Chapters 3 (Interracial Recording List, eight pages) and 4 (Interracial Discography, fifty-five pages) constitute the evidence for the author’s thesis. They show such events as the Duke Ellington orchestra recording with the Rhythm Boys vocal trio of Bing Crosby, Harry Barris and Al Rinker in 1930. I had wondered how Benny Goodman, Gene Krupa, and Teddy Wilson had gotten together for their groundbreaking public appearance as an interracial trio in 1936. These two chapters show that Goodman and Wilson had already recorded together twice in 1934 and twice in 1935. In 1934, Goodman had also recorded with such Black artists as Coleman Hawkins, Doc Cheatham, and Benny Carter, and in 1930 with Bubber Miley in an ensemble led by Hoagy Carmichael. It’s abundantly clear that for many leading jazz artists, musical values were of far greater importance than the racial encumbrances common at that time.

JazzAffair

Chapter 5, Episodes of Intermingling (six pages), has a brief, one-page narrative reporting that Black musicians were harassed by the police and the F.B.I., that J. Edgar Hoover sent antisemitic propaganda to regional F.B.I. offices, asserting that Jews controlled jazz and, as part of a Communist conspiracy, were intent on having Jewish/Black jazz replace American music. This narrative is followed by five pages of disparate and unconnected quotations showing that jazz musicians of both races appreciated and valued the art of the other.

Chapters 7 and 8 (21 pages) are each based on memoirs by two white jazz musicians who promoted racial integration in recordings and live performances: Really the Blues (1946), by Mezz Mezzrow (Milton Mesirow), and We Called It Music (1948), by Eddie Condon. Selecting passages from the two memoirs, Provizer creates narratives that highlight the passion with which these two musicians brought together jazz artists regardless of race. Such racial mixing had already occurred among many jazz musicians, and would continue to occur even without the efforts of Mezzrow and Condon, but the narratives also reveal the opposition to such integration and the efforts by Mezzrow, Condon, and others required to continue the process of ignoring race.

This is a self-published book and it clearly could have been helped with editing. For example, in the Interracial Discography entry for The Big Aces, I had to read these words several times to make sure I was not misreading (spacing as in the original): “Frank Teschemacher (cl,ts) [aka Frank Teschemacher
(cl, ts) ]”.

In other places I noticed lines that appear to be left-over notes the author had intended for himself, such as “July 13, 1935- B.G. trio w Wilson.” This abbreviated phrase will not cause problems for jazz scholars or for almost any jazz fan, but it detracts from what we expect in a quality book.
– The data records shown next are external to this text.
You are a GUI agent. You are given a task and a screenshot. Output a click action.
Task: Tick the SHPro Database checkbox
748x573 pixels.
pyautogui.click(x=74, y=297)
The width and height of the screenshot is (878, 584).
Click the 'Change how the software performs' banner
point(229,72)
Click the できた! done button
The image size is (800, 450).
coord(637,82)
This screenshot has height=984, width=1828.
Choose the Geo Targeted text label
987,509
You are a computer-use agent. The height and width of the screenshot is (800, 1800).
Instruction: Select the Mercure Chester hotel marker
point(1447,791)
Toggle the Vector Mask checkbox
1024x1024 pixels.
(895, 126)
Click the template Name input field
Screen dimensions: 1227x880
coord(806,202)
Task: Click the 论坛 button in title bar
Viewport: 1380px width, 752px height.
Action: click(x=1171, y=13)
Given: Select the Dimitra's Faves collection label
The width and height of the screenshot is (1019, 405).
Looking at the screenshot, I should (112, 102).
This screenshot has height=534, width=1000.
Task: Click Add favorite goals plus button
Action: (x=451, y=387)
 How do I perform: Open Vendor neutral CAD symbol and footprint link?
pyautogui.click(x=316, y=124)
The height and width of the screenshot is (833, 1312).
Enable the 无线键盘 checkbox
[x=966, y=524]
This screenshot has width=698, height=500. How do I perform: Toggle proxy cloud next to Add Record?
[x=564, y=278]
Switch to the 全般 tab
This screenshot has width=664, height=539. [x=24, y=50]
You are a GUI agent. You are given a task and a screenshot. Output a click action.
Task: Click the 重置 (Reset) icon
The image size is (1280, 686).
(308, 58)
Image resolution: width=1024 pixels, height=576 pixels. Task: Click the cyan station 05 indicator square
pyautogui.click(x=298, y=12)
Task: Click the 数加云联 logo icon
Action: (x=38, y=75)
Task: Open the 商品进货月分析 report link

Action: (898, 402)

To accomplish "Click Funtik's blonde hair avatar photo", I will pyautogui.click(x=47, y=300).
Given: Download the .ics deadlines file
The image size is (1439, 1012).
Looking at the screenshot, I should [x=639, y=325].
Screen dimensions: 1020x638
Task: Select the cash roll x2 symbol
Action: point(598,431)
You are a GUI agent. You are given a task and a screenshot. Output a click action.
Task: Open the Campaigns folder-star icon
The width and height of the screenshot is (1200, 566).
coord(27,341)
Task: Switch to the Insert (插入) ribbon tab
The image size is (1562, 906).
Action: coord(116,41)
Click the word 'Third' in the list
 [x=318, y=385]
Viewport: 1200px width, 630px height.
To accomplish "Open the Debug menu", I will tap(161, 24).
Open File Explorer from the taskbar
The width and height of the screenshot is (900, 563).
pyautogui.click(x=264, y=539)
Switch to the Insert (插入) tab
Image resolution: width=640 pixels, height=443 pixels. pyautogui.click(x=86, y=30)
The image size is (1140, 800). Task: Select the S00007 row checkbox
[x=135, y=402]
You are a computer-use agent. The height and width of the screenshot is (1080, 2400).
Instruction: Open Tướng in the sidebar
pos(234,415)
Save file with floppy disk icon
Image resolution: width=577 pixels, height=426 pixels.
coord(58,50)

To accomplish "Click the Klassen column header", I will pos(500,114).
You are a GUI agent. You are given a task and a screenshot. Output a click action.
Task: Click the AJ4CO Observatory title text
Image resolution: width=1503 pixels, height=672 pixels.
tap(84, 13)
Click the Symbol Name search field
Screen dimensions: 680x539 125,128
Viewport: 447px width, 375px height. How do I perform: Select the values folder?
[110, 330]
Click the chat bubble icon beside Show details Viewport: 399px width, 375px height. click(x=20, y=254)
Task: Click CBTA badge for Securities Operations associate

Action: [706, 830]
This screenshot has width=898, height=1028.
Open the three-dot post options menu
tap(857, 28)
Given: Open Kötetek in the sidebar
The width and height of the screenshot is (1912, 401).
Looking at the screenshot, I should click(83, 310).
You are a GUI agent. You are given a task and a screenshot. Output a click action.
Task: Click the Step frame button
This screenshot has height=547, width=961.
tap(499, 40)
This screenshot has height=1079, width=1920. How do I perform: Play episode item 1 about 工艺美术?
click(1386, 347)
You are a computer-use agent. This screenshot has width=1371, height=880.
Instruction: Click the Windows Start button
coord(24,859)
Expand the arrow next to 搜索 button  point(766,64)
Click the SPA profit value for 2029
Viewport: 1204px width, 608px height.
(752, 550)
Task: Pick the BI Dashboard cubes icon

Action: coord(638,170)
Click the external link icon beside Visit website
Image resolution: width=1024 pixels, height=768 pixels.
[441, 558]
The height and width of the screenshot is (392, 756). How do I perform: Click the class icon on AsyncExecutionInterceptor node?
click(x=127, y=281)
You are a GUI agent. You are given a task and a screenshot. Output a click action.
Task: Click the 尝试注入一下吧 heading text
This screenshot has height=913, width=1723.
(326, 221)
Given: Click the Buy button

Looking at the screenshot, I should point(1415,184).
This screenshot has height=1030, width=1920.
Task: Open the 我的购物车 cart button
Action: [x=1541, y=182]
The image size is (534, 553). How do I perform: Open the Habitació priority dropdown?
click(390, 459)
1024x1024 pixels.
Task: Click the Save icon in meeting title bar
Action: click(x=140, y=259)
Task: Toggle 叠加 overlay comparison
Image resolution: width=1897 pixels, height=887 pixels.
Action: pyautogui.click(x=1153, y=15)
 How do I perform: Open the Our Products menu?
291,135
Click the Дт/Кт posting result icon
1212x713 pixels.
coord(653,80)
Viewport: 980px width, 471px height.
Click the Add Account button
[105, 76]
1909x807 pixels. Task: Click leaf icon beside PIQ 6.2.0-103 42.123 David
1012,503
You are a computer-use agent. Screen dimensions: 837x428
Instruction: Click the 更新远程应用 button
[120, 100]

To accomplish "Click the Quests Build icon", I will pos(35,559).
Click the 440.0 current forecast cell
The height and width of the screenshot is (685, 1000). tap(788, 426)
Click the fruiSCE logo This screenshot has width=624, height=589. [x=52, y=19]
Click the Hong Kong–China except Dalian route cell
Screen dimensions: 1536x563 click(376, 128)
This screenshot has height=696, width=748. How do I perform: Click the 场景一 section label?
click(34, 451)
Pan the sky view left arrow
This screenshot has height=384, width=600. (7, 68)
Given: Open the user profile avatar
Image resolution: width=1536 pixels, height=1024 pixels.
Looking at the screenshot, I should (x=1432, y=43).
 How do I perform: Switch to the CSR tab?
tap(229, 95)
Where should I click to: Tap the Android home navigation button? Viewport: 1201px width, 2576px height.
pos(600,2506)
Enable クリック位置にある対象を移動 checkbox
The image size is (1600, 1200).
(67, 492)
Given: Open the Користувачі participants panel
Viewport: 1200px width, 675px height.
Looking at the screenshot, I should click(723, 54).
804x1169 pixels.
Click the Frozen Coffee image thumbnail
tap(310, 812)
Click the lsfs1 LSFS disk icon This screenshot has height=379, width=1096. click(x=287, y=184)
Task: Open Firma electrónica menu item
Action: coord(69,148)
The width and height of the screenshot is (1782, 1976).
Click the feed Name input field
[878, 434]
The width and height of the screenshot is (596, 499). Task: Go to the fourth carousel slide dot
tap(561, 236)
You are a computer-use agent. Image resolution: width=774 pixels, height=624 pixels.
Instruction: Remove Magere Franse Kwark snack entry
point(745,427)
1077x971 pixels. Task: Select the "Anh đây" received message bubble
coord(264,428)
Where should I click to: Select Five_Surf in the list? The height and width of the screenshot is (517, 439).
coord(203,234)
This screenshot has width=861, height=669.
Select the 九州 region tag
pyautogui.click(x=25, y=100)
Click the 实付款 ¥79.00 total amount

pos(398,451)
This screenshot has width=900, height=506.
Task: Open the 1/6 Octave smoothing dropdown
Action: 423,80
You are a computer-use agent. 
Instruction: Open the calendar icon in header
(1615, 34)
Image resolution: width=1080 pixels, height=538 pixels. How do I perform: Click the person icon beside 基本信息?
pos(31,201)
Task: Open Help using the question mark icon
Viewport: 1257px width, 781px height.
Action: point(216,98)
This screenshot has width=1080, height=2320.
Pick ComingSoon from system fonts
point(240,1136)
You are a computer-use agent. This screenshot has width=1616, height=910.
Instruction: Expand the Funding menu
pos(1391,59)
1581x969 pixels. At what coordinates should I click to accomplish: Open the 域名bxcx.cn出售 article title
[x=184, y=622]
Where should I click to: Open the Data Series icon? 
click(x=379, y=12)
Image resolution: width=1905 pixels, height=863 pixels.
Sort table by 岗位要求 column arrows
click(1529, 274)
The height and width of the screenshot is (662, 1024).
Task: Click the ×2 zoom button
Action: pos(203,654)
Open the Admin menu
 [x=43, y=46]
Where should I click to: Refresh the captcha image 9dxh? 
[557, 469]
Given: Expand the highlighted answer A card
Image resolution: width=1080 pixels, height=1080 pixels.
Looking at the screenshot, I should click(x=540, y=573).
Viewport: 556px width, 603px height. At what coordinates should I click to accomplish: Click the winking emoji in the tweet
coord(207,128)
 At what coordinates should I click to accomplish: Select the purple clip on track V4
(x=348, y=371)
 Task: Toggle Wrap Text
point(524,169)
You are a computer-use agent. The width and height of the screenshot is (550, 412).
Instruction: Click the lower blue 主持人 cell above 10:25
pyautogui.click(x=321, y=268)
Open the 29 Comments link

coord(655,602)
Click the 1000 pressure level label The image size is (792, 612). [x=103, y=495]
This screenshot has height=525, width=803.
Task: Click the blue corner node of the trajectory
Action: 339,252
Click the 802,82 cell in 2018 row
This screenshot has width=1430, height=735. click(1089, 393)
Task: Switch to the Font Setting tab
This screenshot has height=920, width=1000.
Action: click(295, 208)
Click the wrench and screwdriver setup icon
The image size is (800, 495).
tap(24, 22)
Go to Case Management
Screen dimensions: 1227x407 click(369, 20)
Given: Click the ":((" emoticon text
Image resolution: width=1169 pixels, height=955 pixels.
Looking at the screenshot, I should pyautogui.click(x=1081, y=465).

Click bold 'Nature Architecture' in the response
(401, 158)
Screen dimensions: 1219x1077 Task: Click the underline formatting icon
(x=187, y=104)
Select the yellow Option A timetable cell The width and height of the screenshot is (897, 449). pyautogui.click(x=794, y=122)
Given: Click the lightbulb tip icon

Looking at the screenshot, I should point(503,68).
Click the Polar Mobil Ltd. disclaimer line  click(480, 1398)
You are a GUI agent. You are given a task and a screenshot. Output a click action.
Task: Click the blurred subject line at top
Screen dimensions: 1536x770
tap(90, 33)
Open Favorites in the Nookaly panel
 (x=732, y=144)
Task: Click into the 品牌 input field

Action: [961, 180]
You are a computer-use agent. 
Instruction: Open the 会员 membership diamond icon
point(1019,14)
The book suffers from a few missteps, but they fade into insignificance when compared with what it accomplishes. It succeeds eminently well in demonstrating that jazz musicians, placing musical values above other considerations, had integrated racially long before American society as a whole was ready for that step. I highly recommend As Long as They Can Blow to anyone curious about the subject.

Fest Jazz

As Long as They Can Blow:
Interracial Jazz Recordings and Other Jive Before 1935

by Stephen Provizer
Re-Balance Publishing, Gloucester, Mass.
172 pages; paperback $23.23; kindle ed. $5
ISBN:‎ 979-8892923729

Ed Berlin is author of King of Ragtime: Scott Joplin and His Era, now in its second edition, and many other writings on ragtime and various musical topics.